New York Solar Power Grows 800% —PSC Streamlines Regs

New York built 800 MW of solar power in 5 years but
2,000 backlogged projects still await approval. 

Earlier this week, Governor Andrew Cuomo announced that New York state solar installations grew nearly 800% in five years. It took five years and nearly $1.5 billion in private investment to show how solar power can succeed in a northern state.

Beginning from a mere 9,000 projects installing 83.06 megawatts (MW) of solar installed in December, 2011, the Empire State’s solar capacity has grown almost 800% by December, 2016. Recent years saw the most activity with 242 MW installed in 2015 which grew the solar fleet to 638 MW. In 2016, 65,000 solar projects added another 105.65 to bring the year end total to 743.65 MW installed. Most solar power installations are located in the Mohawk Valley.

Governor Cuomo proclaimed that the state was “a national leader in clean energy”. While that does reflect the state’s laudable accomplishment, projects have only been tricking through the NY PSC approval process. In other state, solar is racing ahead. For example — Texas currently has only 556 MW of utility-scale installed solar capacity. But there’s an estimated 1,211 MW will come on-line with another 1,511 MW coming on-line in 2018.

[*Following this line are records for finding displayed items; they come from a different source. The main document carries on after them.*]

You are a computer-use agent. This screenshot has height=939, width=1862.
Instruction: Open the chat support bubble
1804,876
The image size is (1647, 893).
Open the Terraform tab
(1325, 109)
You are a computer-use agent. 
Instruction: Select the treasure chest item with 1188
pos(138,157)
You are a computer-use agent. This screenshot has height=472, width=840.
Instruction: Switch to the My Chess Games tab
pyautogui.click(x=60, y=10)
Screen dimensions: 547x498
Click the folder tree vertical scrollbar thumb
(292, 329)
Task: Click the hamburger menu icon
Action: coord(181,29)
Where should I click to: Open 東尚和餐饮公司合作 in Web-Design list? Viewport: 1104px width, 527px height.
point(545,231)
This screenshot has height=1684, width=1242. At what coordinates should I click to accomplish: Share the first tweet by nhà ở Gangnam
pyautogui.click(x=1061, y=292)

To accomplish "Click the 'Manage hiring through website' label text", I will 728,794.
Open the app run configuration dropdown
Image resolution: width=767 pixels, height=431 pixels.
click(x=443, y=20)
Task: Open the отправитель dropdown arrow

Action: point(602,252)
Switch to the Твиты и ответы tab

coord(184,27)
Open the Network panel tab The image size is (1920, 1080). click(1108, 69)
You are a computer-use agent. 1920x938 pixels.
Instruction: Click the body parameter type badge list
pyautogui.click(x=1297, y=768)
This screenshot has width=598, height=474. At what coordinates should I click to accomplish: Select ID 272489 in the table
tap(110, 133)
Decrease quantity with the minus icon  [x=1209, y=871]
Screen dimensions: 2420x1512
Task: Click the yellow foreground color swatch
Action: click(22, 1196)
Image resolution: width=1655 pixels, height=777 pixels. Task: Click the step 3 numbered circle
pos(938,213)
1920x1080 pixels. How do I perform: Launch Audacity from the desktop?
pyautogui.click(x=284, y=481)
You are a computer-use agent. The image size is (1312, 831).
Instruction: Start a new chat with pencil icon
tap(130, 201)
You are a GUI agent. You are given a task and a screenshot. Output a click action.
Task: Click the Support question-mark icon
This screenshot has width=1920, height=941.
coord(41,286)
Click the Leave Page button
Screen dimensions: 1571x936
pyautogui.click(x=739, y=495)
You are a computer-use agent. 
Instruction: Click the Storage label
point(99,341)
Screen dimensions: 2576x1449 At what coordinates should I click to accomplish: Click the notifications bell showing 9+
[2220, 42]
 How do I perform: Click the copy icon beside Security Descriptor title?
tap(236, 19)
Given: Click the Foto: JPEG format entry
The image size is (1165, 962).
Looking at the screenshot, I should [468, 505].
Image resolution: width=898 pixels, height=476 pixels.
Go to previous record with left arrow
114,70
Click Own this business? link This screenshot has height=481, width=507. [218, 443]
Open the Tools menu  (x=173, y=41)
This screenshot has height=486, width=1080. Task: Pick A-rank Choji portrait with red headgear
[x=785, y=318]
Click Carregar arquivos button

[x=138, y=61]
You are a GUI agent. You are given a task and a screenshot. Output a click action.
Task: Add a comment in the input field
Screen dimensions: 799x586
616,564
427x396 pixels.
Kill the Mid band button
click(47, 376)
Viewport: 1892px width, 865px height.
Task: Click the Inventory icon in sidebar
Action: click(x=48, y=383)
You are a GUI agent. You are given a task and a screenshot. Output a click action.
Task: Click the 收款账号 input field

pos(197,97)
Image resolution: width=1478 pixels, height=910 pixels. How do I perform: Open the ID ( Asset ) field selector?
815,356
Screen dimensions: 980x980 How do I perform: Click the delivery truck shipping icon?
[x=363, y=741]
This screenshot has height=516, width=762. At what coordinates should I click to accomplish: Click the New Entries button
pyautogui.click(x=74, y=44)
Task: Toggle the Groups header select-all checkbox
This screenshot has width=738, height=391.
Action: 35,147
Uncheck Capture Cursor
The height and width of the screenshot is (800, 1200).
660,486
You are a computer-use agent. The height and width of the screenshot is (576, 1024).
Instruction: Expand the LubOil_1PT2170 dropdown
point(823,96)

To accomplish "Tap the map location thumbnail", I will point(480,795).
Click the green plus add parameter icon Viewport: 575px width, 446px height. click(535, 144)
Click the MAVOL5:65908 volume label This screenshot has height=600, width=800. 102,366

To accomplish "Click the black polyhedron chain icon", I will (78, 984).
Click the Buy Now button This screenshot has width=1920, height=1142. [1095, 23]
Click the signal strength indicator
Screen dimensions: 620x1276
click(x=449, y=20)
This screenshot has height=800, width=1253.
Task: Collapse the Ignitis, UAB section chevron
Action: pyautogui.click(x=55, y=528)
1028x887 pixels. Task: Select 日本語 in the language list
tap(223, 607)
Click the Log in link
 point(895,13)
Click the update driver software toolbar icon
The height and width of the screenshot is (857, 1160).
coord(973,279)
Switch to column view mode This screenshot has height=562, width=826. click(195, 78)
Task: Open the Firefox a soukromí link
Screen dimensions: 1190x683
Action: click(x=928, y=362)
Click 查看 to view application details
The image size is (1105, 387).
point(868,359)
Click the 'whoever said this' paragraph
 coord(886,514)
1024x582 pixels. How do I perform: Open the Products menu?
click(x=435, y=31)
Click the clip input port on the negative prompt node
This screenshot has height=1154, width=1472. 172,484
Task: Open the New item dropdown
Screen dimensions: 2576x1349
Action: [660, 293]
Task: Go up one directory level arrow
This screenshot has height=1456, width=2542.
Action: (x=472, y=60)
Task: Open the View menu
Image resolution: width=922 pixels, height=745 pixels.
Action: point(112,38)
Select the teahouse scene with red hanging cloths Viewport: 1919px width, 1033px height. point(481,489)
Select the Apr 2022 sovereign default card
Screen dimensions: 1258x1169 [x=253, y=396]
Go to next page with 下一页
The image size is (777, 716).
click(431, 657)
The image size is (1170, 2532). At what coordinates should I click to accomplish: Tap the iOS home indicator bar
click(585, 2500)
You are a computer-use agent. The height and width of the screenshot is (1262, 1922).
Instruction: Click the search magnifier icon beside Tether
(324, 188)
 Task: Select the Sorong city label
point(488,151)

Under NY-Sun Initiative, the plan is to build 3,000 MW for a self-sustaining, incentive-free solar market to serve New York electricity customers by 2023. The effort has created a backlog of 2,000 solar projects between 50 KW and 2 MW in 2015 waiting to be approved. The PSC recently streamlined the process for solar projects over 50 KW to interconnect to the grid. According to CUNY’s NYSolarMap.com, a little over 79 MW has been approved so far but not yet installed.